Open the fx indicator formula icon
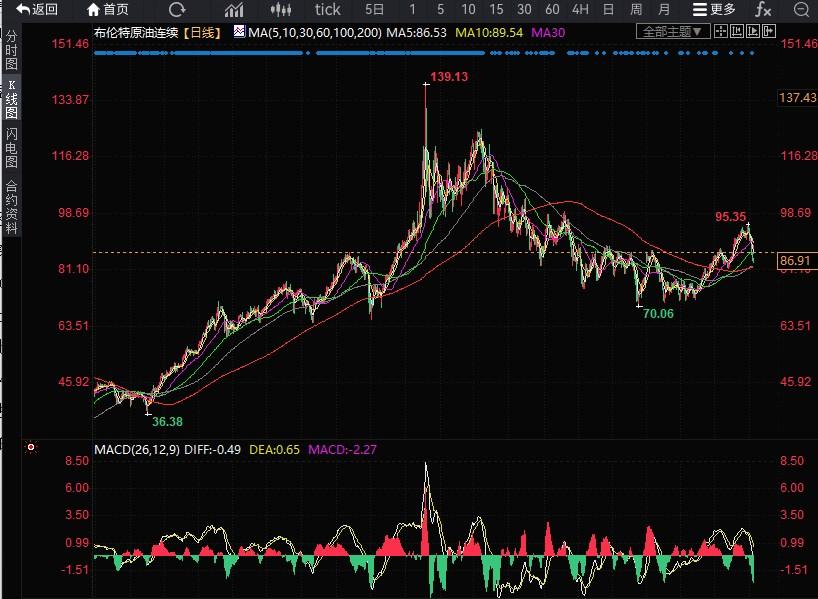818x599 pixels. 763,9
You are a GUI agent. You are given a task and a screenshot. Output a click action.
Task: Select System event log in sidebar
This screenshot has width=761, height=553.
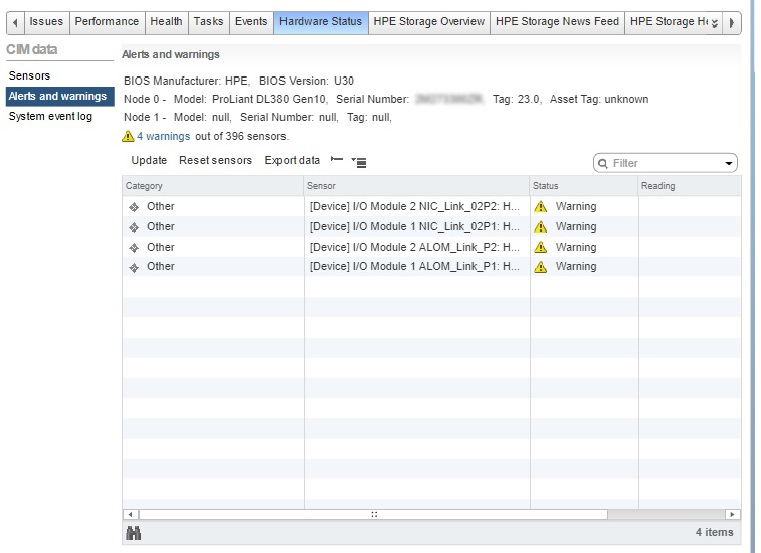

- Problem details -
Which lines hold the string "screenshot"? Copy all of them from the data above.

- Output for this exercise -
You are a GUI agent. You are given a task and a screenshot. Output a click action.
This screenshot has width=761, height=553.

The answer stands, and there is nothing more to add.